Workers in the U.S. have lost their high-paying industrial jobs and have had to accept service sector jobs at considerable decrease in wages. In order to sustain their lifestyles (generally fixed costs assumed when times were good), they had to take on further debt (credit card as well as real estate) to cover this income shortfall. Many have had to cash their IRA's, Keoghs, and 401-Ks as well as saving previously put aside for their retirement and children's education. Now that the middle- and working-classes are reaching insolvency and can't take on further debt, a further increase in spending by them is highly unlikely. So if the political elites, supported by their major propagandist (Fox News), think we can pull out of this recession without government deficit spending they are living in LaLa Land.

Properly regulated deficit spending can create a positive economic environment in which American businesses and workers will be able to resolve their debts and resume consumption and spending. This must include a solution for the problems caused by Globalization and by limitations on Federal Reserve meddling with interest rates (which should depend solely on market conditions). Lacking these government actions, the economy will be entirely dependent on continuing government deficits. That is, if the rich want to increase their wealth they will have to accept some changes in the way the government does business.

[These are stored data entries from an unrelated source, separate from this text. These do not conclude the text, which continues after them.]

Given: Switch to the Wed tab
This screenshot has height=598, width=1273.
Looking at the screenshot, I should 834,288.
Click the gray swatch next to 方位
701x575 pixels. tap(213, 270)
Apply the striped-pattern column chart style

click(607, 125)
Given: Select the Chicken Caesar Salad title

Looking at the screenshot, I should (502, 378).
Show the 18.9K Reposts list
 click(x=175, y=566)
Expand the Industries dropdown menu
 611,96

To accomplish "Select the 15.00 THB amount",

For this reason I hope those chronic carpers on Fox News and their paymasters will stop their attacks on government deficit spending and harping on the taxes their children purportedly will be saddled with. If this crisis is not solved, many of their children won't be saddled with high taxes at all. They won't have jobs. The entity previously known as the middle class will likewise be paying little or no income taxes, having had to accept minimal wages in the service sector (or will be a further drag on the economy if unable to find employment at all). Under current tax laws, a family of 4 with a yearly income of $22,000 pays no federal income taxes, and would have little ability to pay for tax increases caused by interest on future government deficits. Unchecked globalization will ultimately result in all those engaged in world commerce to accept wages at this level (or lower). Service sector wages will likewise be adversely affected by the disappearance of previously high-paying jobs in the U.S., in this case producing a valid 'trickle down effect' on incomes. Who then will pay for any and all taxes necessary to run the federal government in the future? The rich, who are resisting increases in current government deficit spending (one of the remedies necessary for recovery), will end up paying for everything! Fox News and their rich patrons will find that they have simply been shooting themselves in the foot with their tirades against current deficits. As the old ad went 'you can pay me now or you can pay me later'. Later may very well be too late.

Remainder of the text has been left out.